Friday, April 26th, 2019 April26th2019

Sell for More News: Expect more restaurants to sale-leaseback

Published on April 26th, 2019

Sell for More News is a weekly blog series with interesting information from the world of commercial real estate.


Some major chain restaurants across the country are selling their real estate and leasing the space back, investing the equity in their businesses as they adjust to a tax law change that trims deductions on owned property.

In the past six months alone at least $500 million in restaurant sale-leaseback deals, involving national chains such as Chili’s, Pizza Hut and Outback Steakhouse were signed across the US.

Sale-leasebacks allow restaurant operators to recapture capital that they’ve invested into their real estate, and put it toward other areas of their business including opening new locations, remodeling their eateries or paying down debt.

Let’s not forget that these restaurants write their own leases which gives them financial and operational control of the real estate into the future.

Retail store chains and grocery stores are also increasingly getting in on the trend.  Look for more sale-leasebacks from Sherwin-Williams, convenience-store operator 7-Eleven, and supermarket owners Supervalu and Albertsons.
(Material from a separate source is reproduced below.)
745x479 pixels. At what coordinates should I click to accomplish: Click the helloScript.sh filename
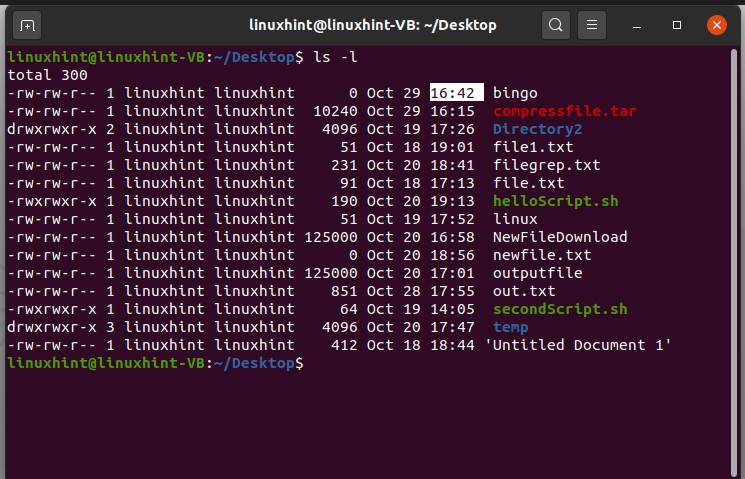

While the sale-leaseback phenomenon isn’t new, the stage is set for further growth following recent changes in tax laws.

Prior to tax changes that took effect in early 2018, some business owners preferred to lock in costs by purchasing the real estate in which they operate, and tax laws allowed them to deduct all interest expenses related to those building purchases.  When the tax laws changed, that interest deductibility – for companies with annual gross receipts of more than $25 million – was reduced to an amount representing no more than 30 percent of earnings before taxes, depreciation and amortization.

As a result, businesses may shift strategies and sell the real estate in which they operate to investors and lease it back from them which essentially eliminates the interest expense tied to a mortgage. The cost then becomes a lease expense, which generally remains fully deductible.

For buyers of these properties, they typically know that the restaurant has some operating history at the location and that the business can support the rent being paid.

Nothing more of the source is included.